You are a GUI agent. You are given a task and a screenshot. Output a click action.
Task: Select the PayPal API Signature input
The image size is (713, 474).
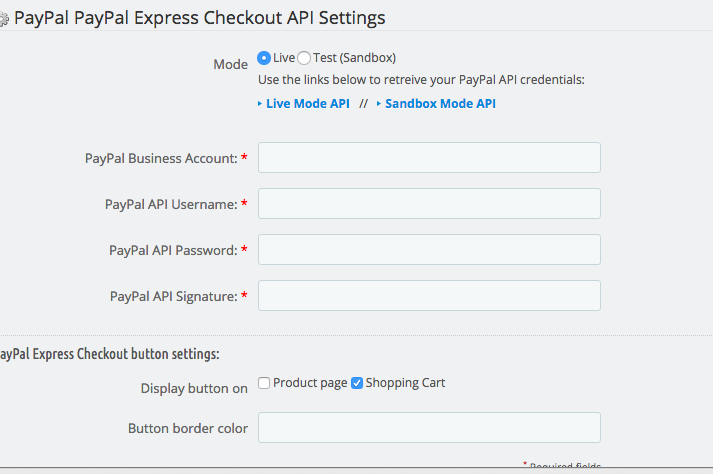[x=429, y=296]
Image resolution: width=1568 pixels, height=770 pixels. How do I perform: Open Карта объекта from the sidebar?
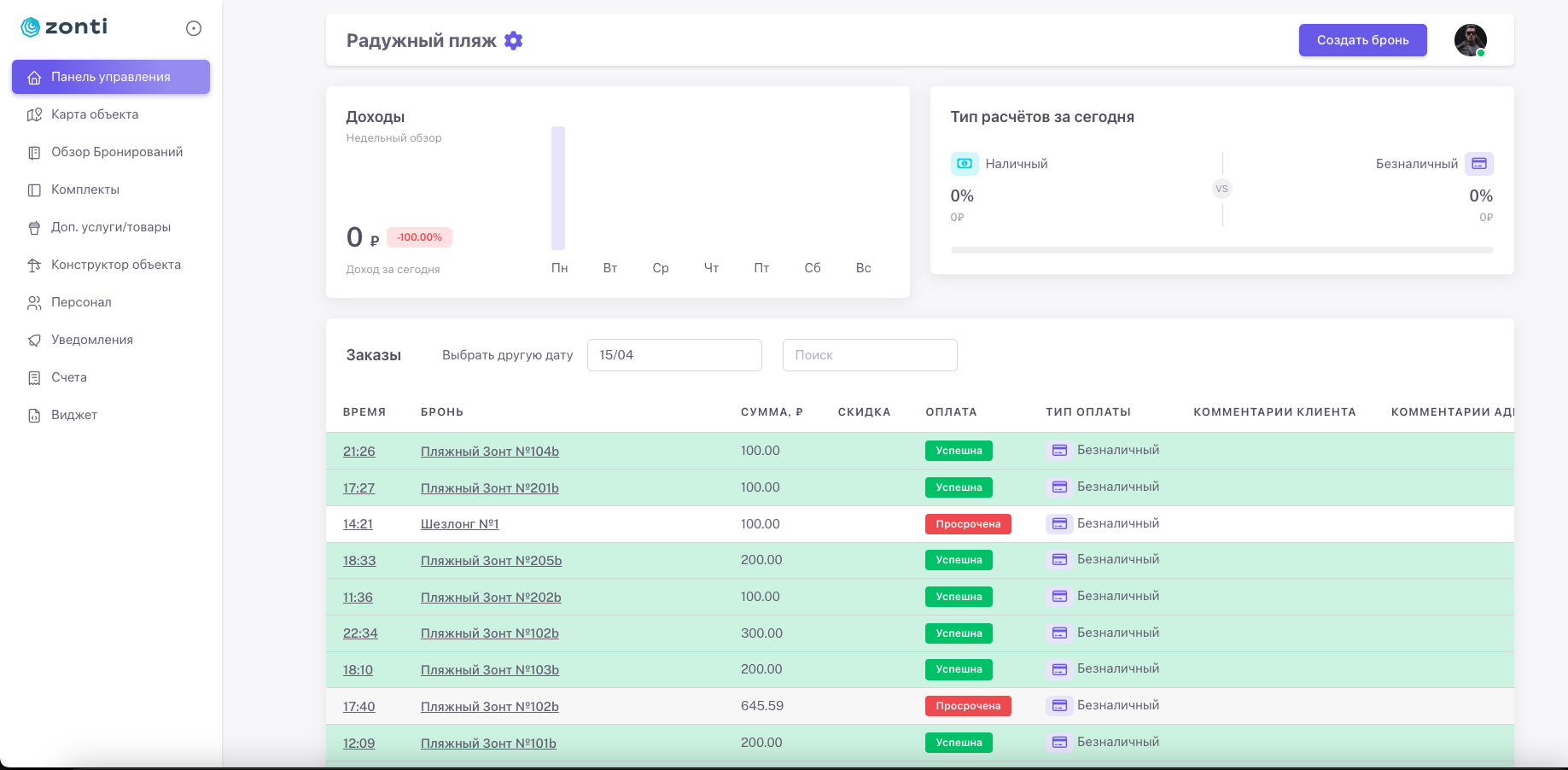[94, 114]
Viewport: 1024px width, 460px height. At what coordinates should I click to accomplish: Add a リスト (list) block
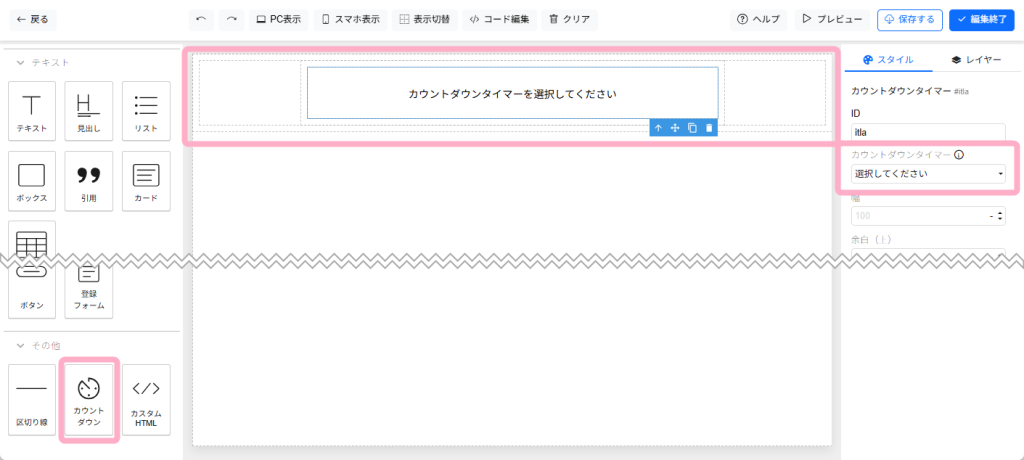point(146,111)
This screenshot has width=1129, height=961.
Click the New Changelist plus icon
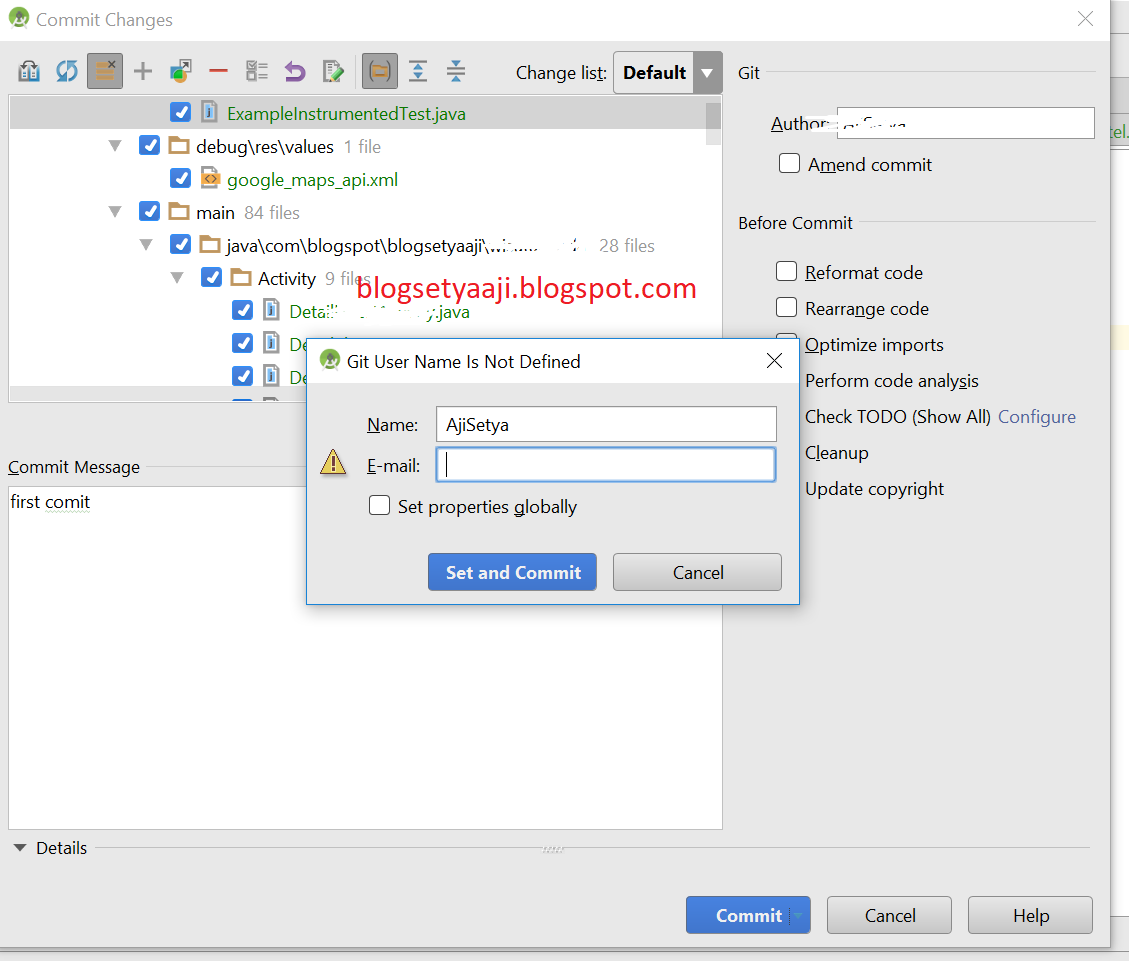(x=142, y=71)
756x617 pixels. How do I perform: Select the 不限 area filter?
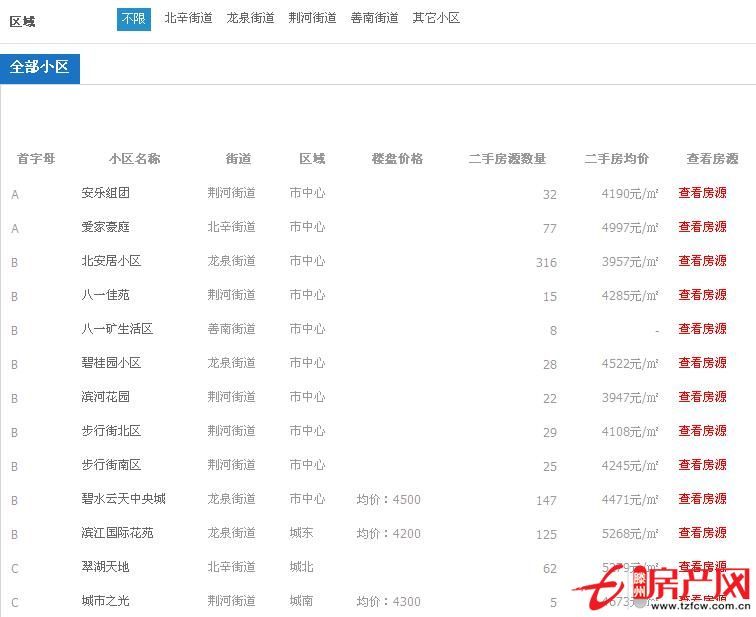coord(133,18)
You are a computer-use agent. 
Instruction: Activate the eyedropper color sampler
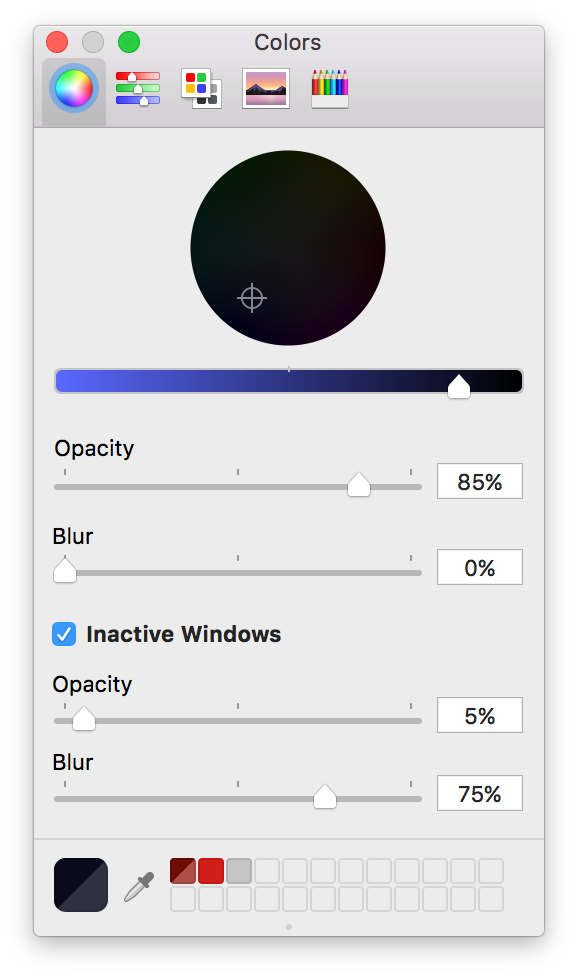pyautogui.click(x=138, y=886)
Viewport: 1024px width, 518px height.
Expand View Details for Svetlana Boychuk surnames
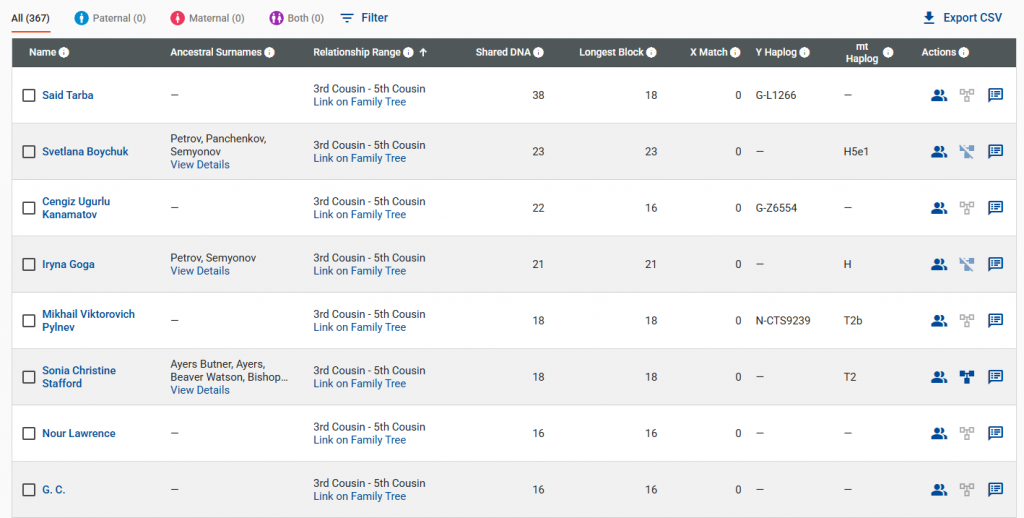point(200,165)
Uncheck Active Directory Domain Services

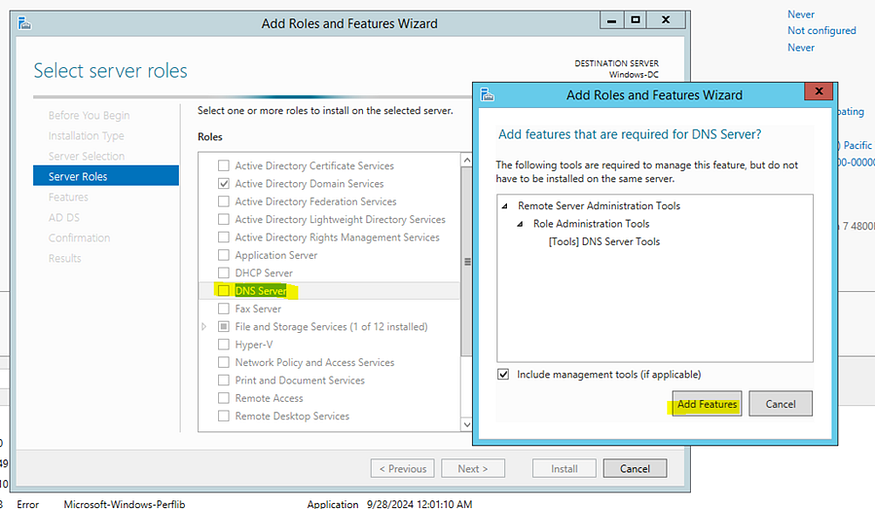[x=223, y=183]
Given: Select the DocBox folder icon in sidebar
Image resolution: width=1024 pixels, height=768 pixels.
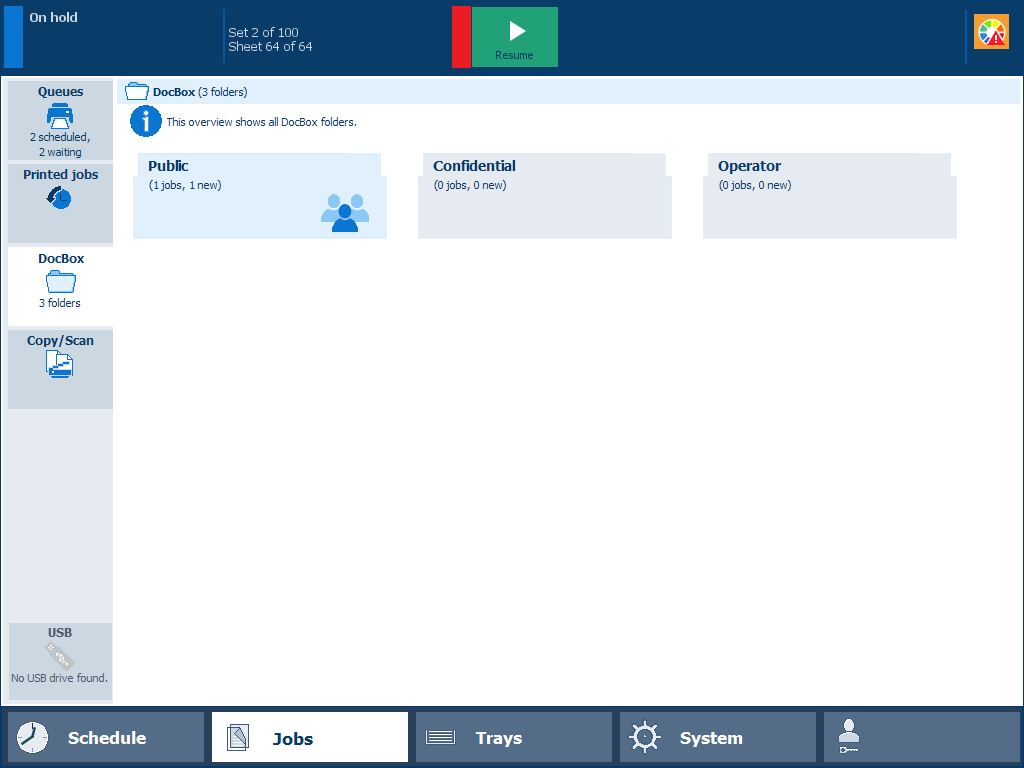Looking at the screenshot, I should click(61, 282).
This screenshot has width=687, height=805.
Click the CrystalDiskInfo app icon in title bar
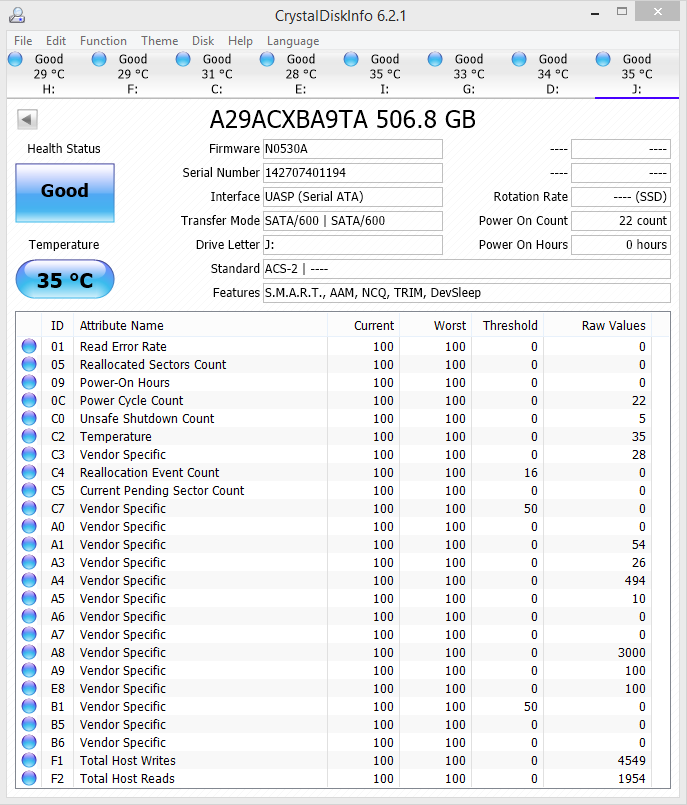[15, 15]
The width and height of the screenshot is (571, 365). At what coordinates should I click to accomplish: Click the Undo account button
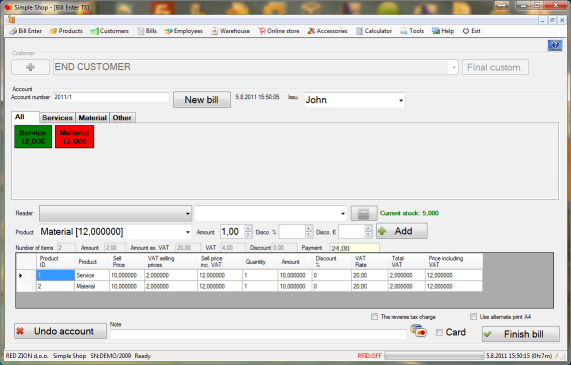coord(60,331)
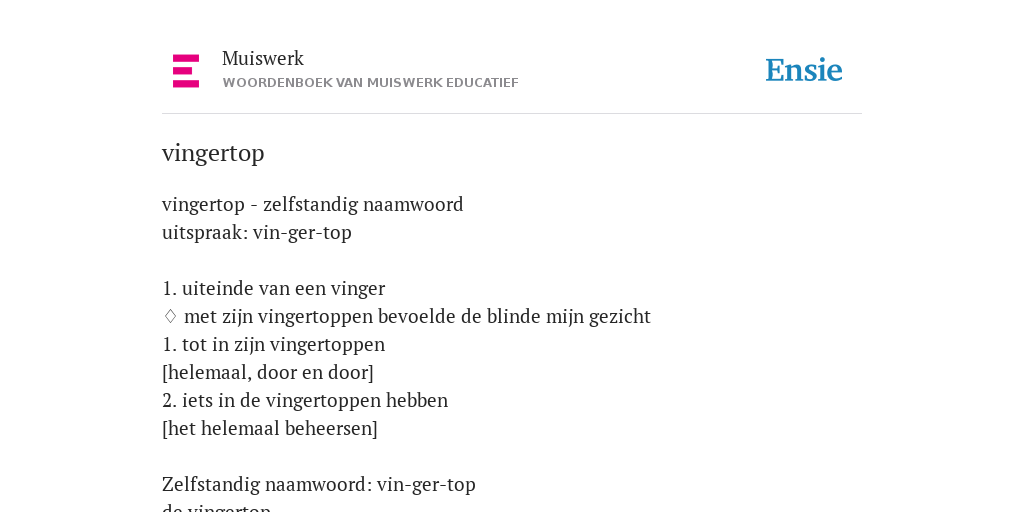
Task: Click the line 'vingertop - zelfstandig naamwoord'
Action: tap(313, 204)
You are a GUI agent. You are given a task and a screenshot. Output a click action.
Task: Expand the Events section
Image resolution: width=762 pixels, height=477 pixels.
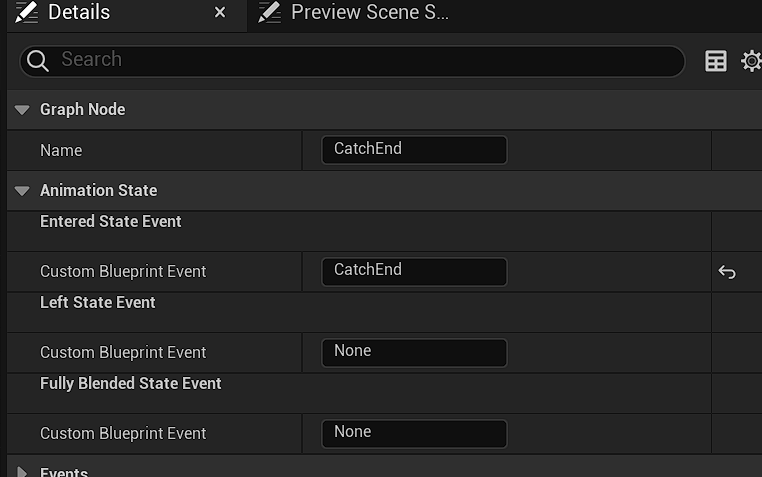22,472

--

# INSTRUCTION:
Can you quote every line of the data above word for word, omitting the pictures?

# RESULT:
You are a GUI agent. You are given a task and a screenshot. Output a click action.
Task: Select the PayPal API Signature input
The image size is (713, 474).
[x=429, y=296]
Image resolution: width=1568 pixels, height=770 pixels. How do I perform: Open Карта объекта from the sidebar?
[94, 114]
Viewport: 1024px width, 460px height. At what coordinates should I click to accomplish: Add a リスト (list) block
point(146,111)
This screenshot has width=1129, height=961.
Click the New Changelist plus icon
(x=142, y=71)
756x617 pixels. How do I perform: Select the 不限 area filter?
coord(133,18)
You are a computer-use agent. 
Instruction: Activate the eyedropper color sampler
pyautogui.click(x=138, y=886)
Viewport: 1024px width, 518px height.
Expand View Details for Svetlana Boychuk surnames
point(200,165)
Uncheck Active Directory Domain Services

[x=223, y=183]
Given: Select the DocBox folder icon in sidebar
Image resolution: width=1024 pixels, height=768 pixels.
Looking at the screenshot, I should click(61, 282).
This screenshot has width=687, height=805.
Click the CrystalDiskInfo app icon in title bar
[15, 15]
The width and height of the screenshot is (571, 365). At what coordinates should I click to accomplish: Click the Undo account button
coord(60,331)
Task: Click the line 'vingertop - zelfstandig naamwoord'
Action: tap(313, 204)
You are a GUI agent. You are given a task and a screenshot. Output a click action.
Task: Expand the Events section
Image resolution: width=762 pixels, height=477 pixels.
22,472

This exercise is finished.